Tuesday, 20 February 2018

#BookReview ~ Red Winter by Julia Underwood #HistoricalFiction #Russia #mustread @BeingJules

Red Winter

By Julie Underwood


Wealthy, privileged Sophie Cooke, the eldest daughter of a successful English businessman in St Petersburg, has her life torn apart by historic changes in Russia. 

In the early 1900s, enjoying a luxurious existence and a social life of parties and balls, Sophie becomes engaged to the love of her life; a young doctor, Anatoly Andropov. The outbreak of the Great War means that their marriage is earlier than planned and Tolya goes to serve in a field hospital on the eastern front.

Sophie, bored and lonely at home, leaves to join him as a nurse. Later she gives birth to a baby boy and, when expecting her second child, conditions compel her to return to her home city, now named Petrograd.

Petrograd becomes the epicentre of the greatest upheaval in Russian history where the Tsar is overthrown and socialist revolutionaries take over the government. During the months and years that follow, the socialist revolution and a bitter Civil War play out amidst uncertainty, lethal danger and brutal violence. Sophie’s family flee to England, to safety, but even that escape is marked with tragedy.

Sophie remains in Petrograd with her children to wait Tolya’s return. Conditions in the city deteriorate, threatening her little family with starvation and disease. Sophie endures endless struggles at home and at work in a state hospital with the fate of her husband always on her mind. Where is he? Is he even alive? Serious illness and the fragile health of her children drive her to join her family in England where she hears the worst news possible which forces her to return alone to Russia to embark on a dangerous quest.

This sweeping novel of love and loss will transport the reader from tsarist Russia in 1913, through the Great War, the Russian Revolution and Civil War to 1922, finally portraying the life of Russian émigrés in England.


My thoughts...

When Sophie married the dashing young doctor, Anatoly Andropov, she had no idea where her life would lead her. In the years that follow, Sophie would witness the horrors of World War I and the terror of the 1917 revolution. Being half-English, Sophie has the chance to leave Russia with her family, but how can she when she knows not what has happened to her husband?

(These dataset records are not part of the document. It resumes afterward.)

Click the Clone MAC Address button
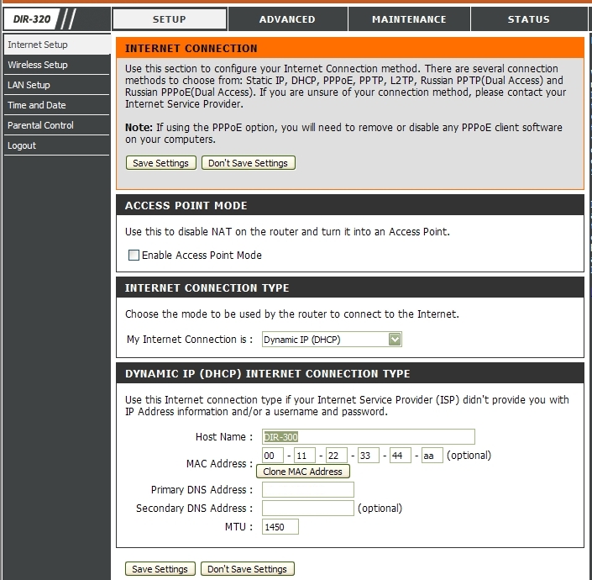Screen dimensions: 592x580 (303, 472)
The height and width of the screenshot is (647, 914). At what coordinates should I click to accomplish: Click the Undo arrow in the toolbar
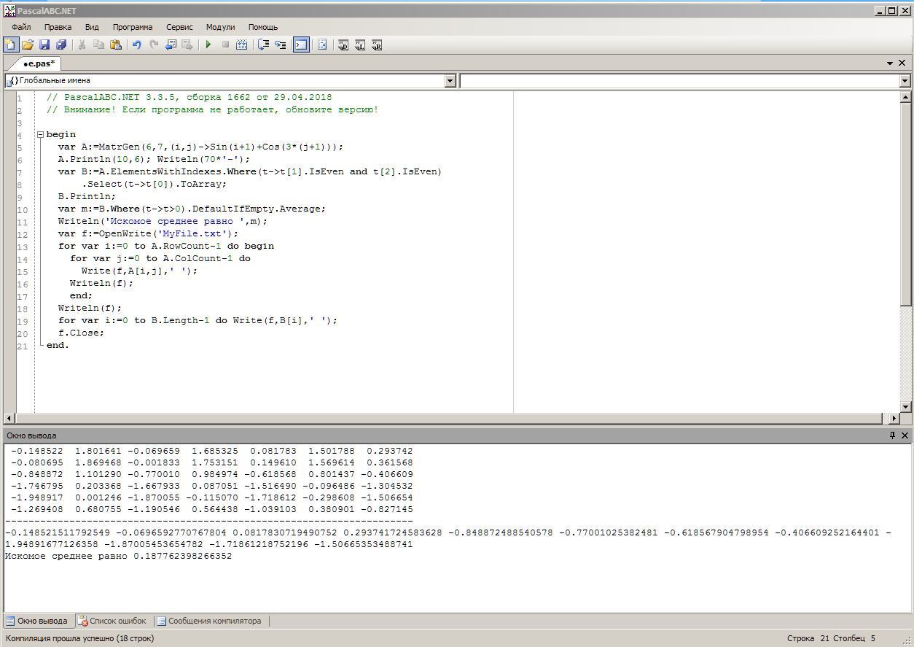click(136, 45)
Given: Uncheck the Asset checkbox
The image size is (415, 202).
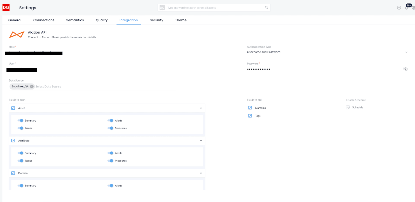Looking at the screenshot, I should click(13, 108).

From the splendour of Tsarist Russia to the abject poverty of life under the Bolsheviks, Red Winter by Julia Underwood is a sweeping saga of one young woman as she fights for her country, her family, and the man she loves. The brutality of this time is beautifully portrayed in one of the best historical fiction books I have ever read depicting this era. This book is right up there with Boris Pasternak, Doctor Zhivago, and Danielle Steel's, Zoya. Red Winter is a breathtaking story that had me gripped from the opening chapter — so gripped in fact that I simply could not put the book down and read it in one sitting.

Sophie was a beautifully portrayed protagonist, and while the world is falling down around her, she faces this changing world with courage and integrity. She is the glue that holds her family together, and her bravery is inspiring, as is her self-sacrifice. Sophie meets each disaster head on, and although at times she is discouraged she somehow finds the strength to carry on.

The depth of research, Julie Underwood has dedicated to portraying the period as accurately as she can has to be commended. I found no historical inaccuracies, and the story came across as very real in the telling.

An enjoyable story, filled with tragedy and hardship but with a satisfying ending.

I Highly Recommend.


Links for Purchase


Julia Underwood
I have been writing for many years. At boarding school I took liberties with published work, adapting it into plays for my classmates to perform. Frequently in trouble for ignoring the 'no talking after lights' rule, I related an ongoing saga of terror and mayhem to my friends.

My father was an Intelligence Officer in the British Army and, after World War 2 we lived in Germany and Austria. I have also lived and worked in Jamaica and France.

Before starting a family I worked as a Medical Research Scientist (I have a BSc in Physiology) for the NHS and the Athritis and Rheumatism Council. Running a pub and a restaurant were more stressful and difficult. Later, for many years I was an interior designer, also making soft furnishings.

I write fiction: short stories, children's stories, plays and now, a novel (published for Kindle by Endeavour Press). I have had short stories and articles published in magazines and have won and been short-listed in competitions with my short stories.

My obsessions are wrting, films, cats, cooking and doll's house furnishings (when I'm not writing I obsessively embroider 1"/12" scale replica carpets and knit dolls' house clothes on needles as thin as a wire).
I am now writng a series of murder mystery novellas for Kindle. The first 'A Murder of no Account' reached no:38 in the Amazon Free Kindle books chart and was 1,300th on the paid list for a nanosecond! I am now working on the second Eve Duncam mystery.